FIG. 1.

PTHrP signaling/forskolin blocks expression of a collagen X reporter in chondrocytes without repressing the transcriptional activity of either Runx2 or Smad1/4. (A) USCs were cotransfected with the −4kb ColX-renilla luciferase reporter and an SV40-firefly luciferase reporter plus Runx2, MEF2C, and Smad1 expression vehicles in either the absence or presence of PTHrP or forskolin as indicated.
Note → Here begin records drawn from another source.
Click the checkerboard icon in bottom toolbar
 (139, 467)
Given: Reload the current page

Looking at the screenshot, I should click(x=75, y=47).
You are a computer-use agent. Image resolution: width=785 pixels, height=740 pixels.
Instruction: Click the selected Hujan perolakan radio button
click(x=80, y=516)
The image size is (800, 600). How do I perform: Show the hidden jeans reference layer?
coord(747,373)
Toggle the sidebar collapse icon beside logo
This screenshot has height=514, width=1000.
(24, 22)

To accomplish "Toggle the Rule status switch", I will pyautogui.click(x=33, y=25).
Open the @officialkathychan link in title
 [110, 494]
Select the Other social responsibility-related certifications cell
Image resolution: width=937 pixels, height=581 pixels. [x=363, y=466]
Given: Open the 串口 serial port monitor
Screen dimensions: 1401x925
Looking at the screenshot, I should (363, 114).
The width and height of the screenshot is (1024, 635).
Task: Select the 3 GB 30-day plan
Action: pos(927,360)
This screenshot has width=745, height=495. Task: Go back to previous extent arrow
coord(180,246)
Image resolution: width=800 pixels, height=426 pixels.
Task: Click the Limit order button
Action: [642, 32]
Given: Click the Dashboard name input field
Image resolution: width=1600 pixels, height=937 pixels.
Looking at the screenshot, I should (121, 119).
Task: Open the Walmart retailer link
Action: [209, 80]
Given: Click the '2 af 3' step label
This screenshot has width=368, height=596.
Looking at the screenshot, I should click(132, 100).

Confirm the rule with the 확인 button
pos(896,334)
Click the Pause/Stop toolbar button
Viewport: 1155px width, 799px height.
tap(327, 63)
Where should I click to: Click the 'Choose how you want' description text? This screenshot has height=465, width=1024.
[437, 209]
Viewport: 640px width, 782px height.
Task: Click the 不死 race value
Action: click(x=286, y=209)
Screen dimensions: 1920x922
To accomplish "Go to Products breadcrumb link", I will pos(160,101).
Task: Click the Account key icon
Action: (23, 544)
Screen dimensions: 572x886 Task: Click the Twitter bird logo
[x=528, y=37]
As shown in this and subsequent figures, renilla luciferase units were normalized to the expression of cotransfected SV40-firefly luciferase to obtain relative luciferase units (RLU). (B) The PTHrP/forskolin transcriptional target in the collagen X enhancer was determined by evaluating whether these signals block the expression of luciferase reporters driven by either the intact collagen X enhancer, 6 copies of a Runx2 binding element, 30 copies of a Smad1/4 binding element, or 3 copies of a MEF2 binding element. (C) USCs were transfected with a reporter driven by six copies of a Runx2 binding element [6x(Runx2)-firefly luciferase] and an SV40-renilla luciferase reporter plus a Runx2 expression vehicle in either the absence or presence of PTHrP or forskolin as indicated. (D) USCs were transfected with a reporter driven by 30 copies of a Smad1/4 binding element [30X(SBE)-renilla luciferase] and an SV40-firefly luciferase reporter plus Smad1/4 expression vehicles in either the absence or presence of PTHrP or forskolin as indicated.